L'inventeur Louis Constantin devant son invention montée sur le F.192 F-ALAR [www.bnf.gallica.fr]

La commande de profondeur de la girouette Constantin implantée sous l'aile droite du F.192 F-ALAR lors de la préparation de l'avion en 1930. La photo est précoce : l'appareil n'a pas encore reçu sa décoration. [Coll Michel Barrière]


            La société des Brevets d’Aviation Constantin est créée en avril 1931. Elle est dotée d'un capital de 2.000.000 de francs dont 50% en parts de fondateur sont attribuées à M. Constantin. Parmi les administrateurs figurent également Jean Couitéas de Faucamberge, Marcel Chausson, Etienne Micard, Raymond Vivier et surtout, Marcel Gianoli, ingénieur chez Couzinet qui utilisera les girouettes Constantin, et lui-même inventeur d'un dispositif de stabilisation automatique qui sera ultérieurement essayé sur le F.192 n°15. Début mai, le Farman est présenté aux Services Techniques à Villacoublay. Le 13 mai, le lieutenant de vaisseau Hurel, ingénieur en chef de la CAMS et M. Gilles, ingénieur en chef de l'Aéronavale (Air Union) viennent à Toussus-le-Noble pour évaluer le dispositif. Des essais seront ensuite menés à Marignane, suivis également par Air Orient.

            Au cours des mois qui suivent, Desaleux continue de mener les essais et d'effectuer des démonstrations en vol du dispositif.


¤ L'intérêt italien


            Le dimanche 17 janvier 1932 sera particulièrement fructueux. Ce jour-là, M. Allègre, administrateur délégué d'Air Orient, et M. Balazuc, directeur technique, effectuent un vol à bord du Farman, avant d'engager des discussions en vue d'expérimenter des girouettes sur un CAMS de la compagnie.

* * * *

• **Liste des tâches**:
(1) Dans le texte sur la girouette Constantin, relevez tous les noms cités après « Parmi les administrateurs figurent également ».
(2) Prolongez le texte sur la girouette Constantin à partir de sa dernière phrase.

• **Extrait des données**:
* * * *

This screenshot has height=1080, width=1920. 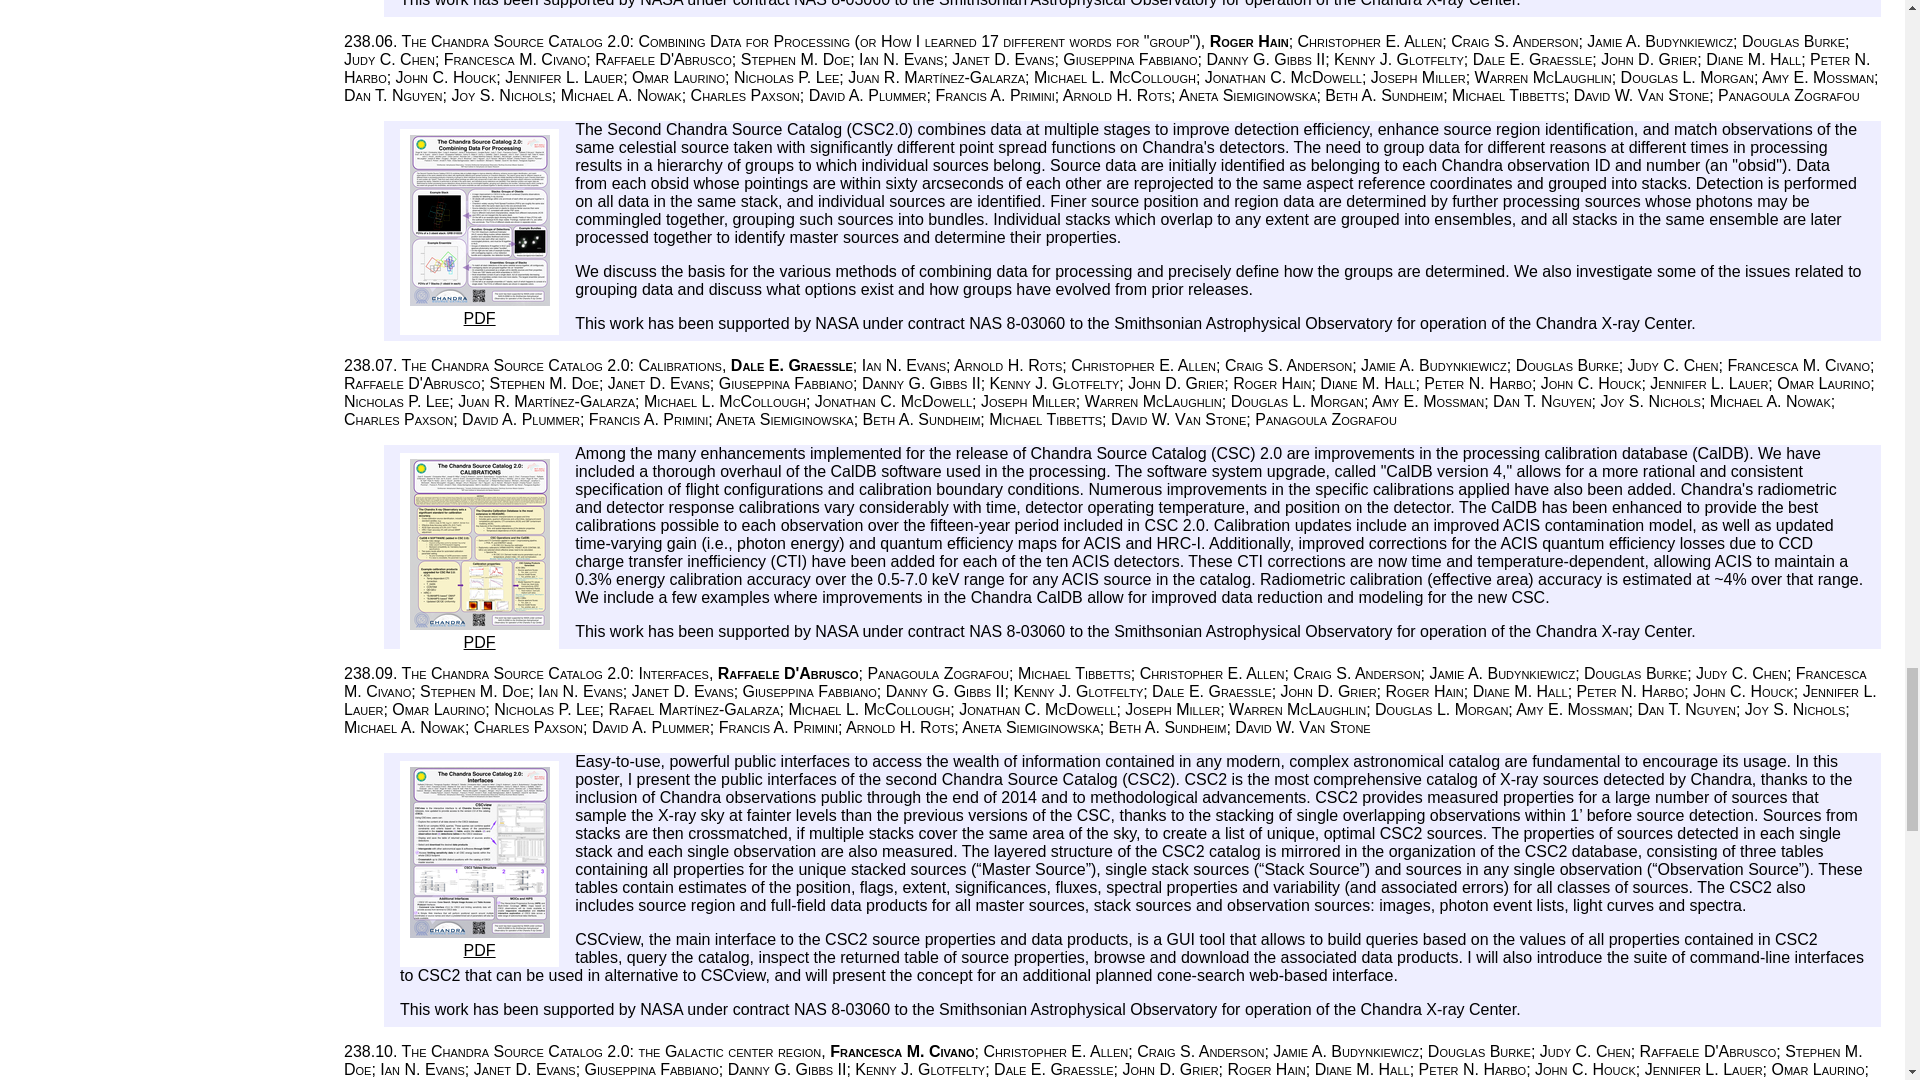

* * * *

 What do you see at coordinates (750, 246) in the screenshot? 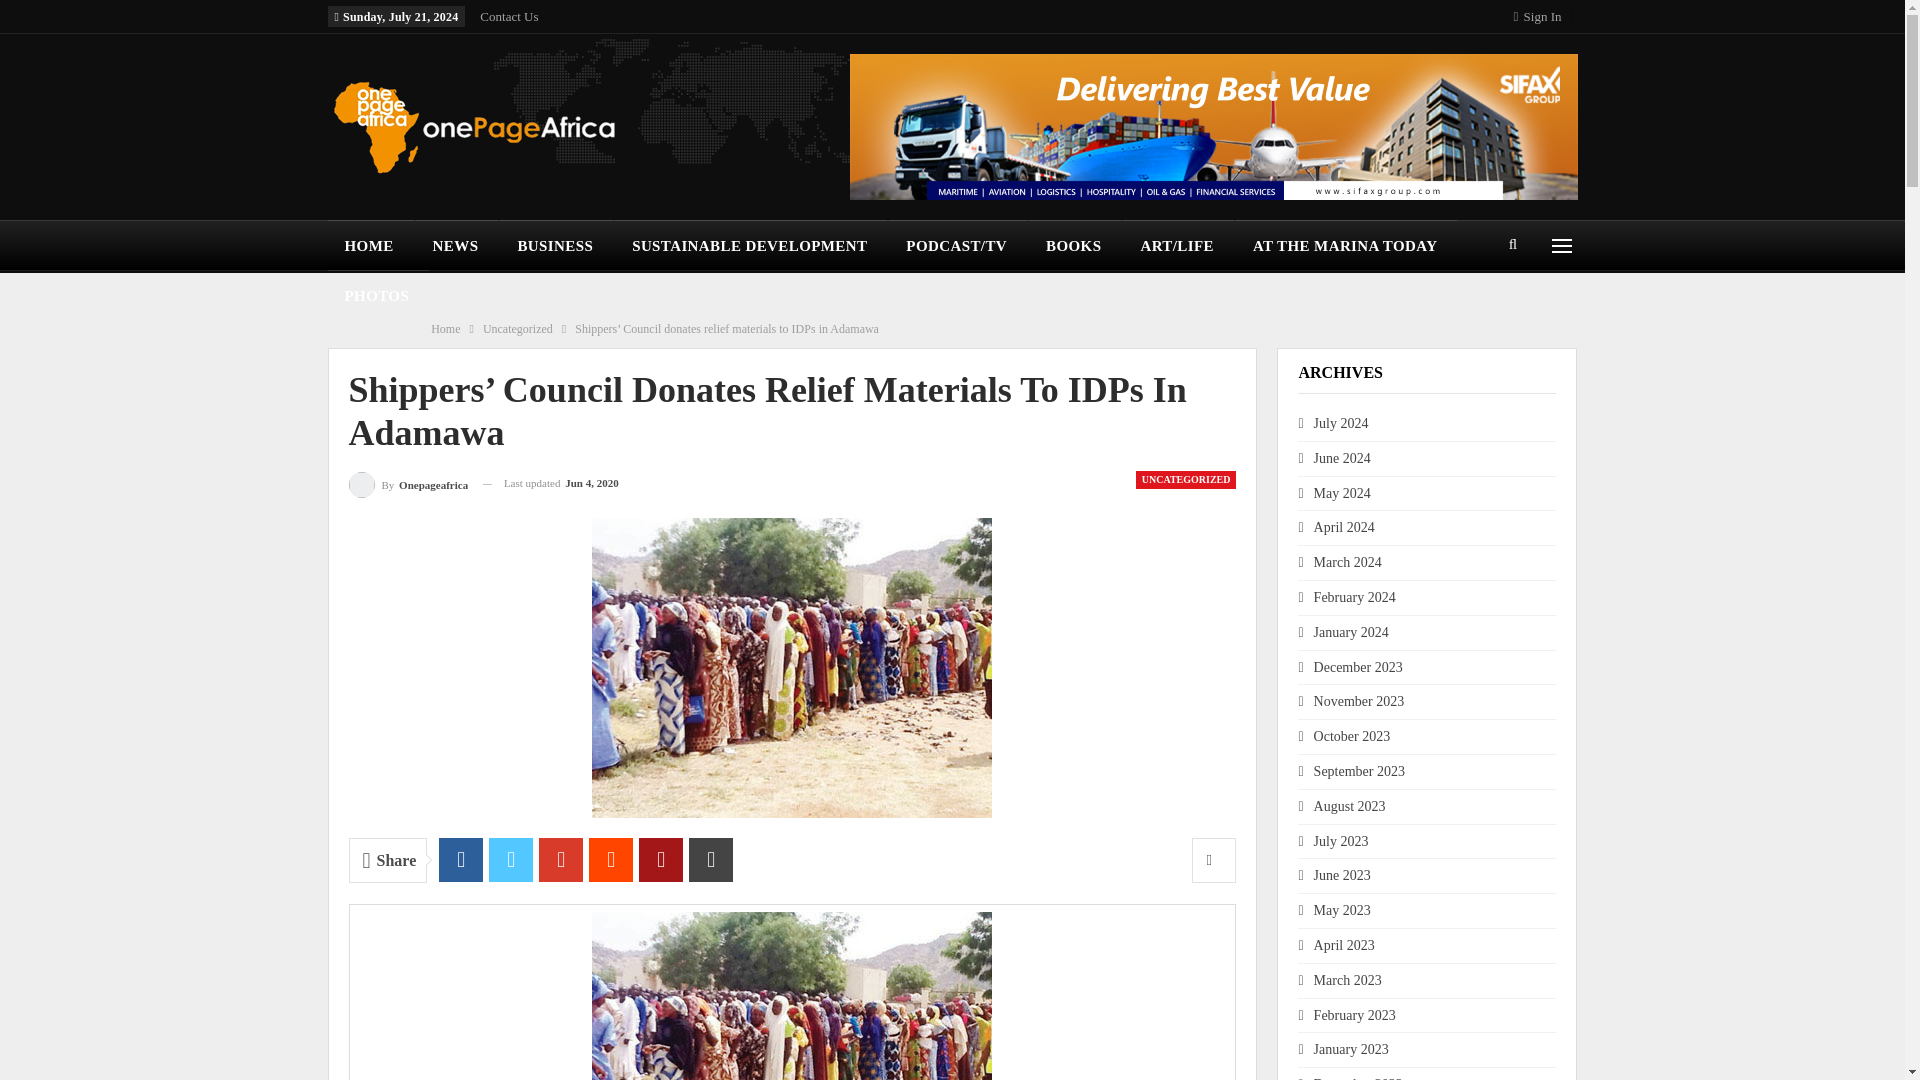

* * * *

• **Réponses**:
(1) Jean Couitéas de Faucamberge, Marcel Chausson, Etienne Micard, Raymond Vivier et Marcel Gianoli.

(2)
            Ce même jour, une délégation italienne vient également à Toussus évaluer le dispositif. Elle comprend le commandeur Florio, créateur de la "Targa Florio", le général Plecio, attaché de l'air et as de guerre, accompagnés du capitaine Romano, pilote et ingénieur, et du général Liotta, inspecteur de l'aéronautique italienne. Ce jour-là, la météo n'est pas fameuse : rafales violentes et plafond bas; la démonstration du Farman stabilisé, toutes commandes lâchées, n'en est que plus réussie. Suite à leur compte-rendu, Constantin est invité à Rome pour présenter le F.192 équipé de son dispositif de stabilisation au général Balbo.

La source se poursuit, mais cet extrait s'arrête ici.